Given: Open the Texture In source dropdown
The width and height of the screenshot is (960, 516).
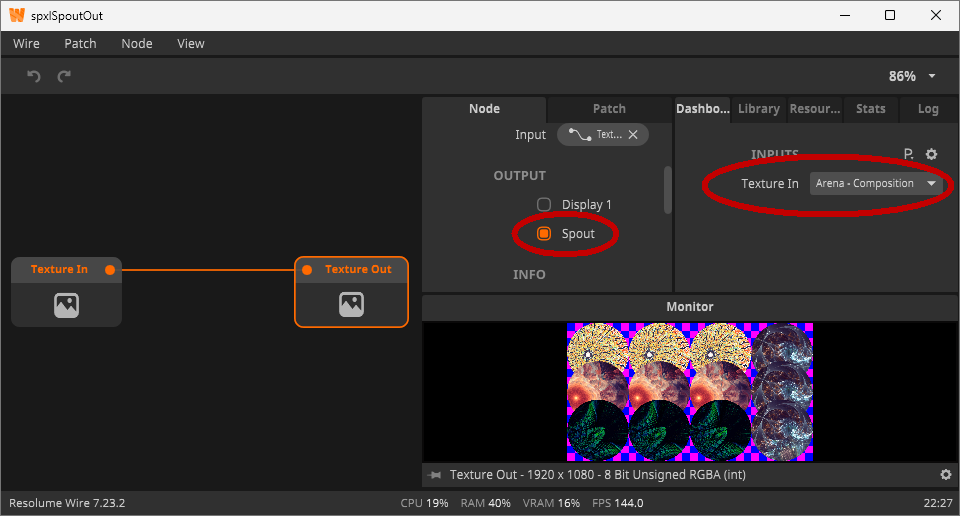Looking at the screenshot, I should pyautogui.click(x=876, y=184).
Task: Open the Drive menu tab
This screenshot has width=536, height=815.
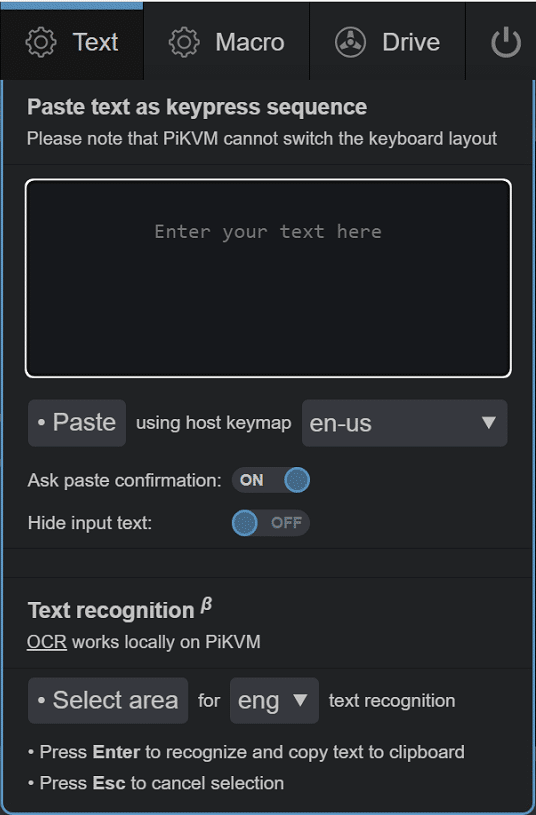Action: coord(387,42)
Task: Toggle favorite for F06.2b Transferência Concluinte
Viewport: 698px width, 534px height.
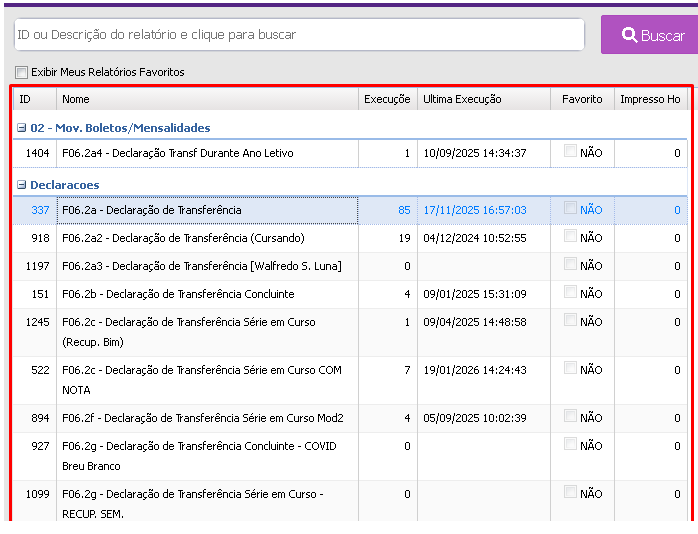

== == ==

» **ASSIGNMENT**: Please report every line in the entries above that holds the string "Open".

» **ANSWER BELOW**:
Given: Open the Texture In source dropdown
Task: Open the Drive menu tab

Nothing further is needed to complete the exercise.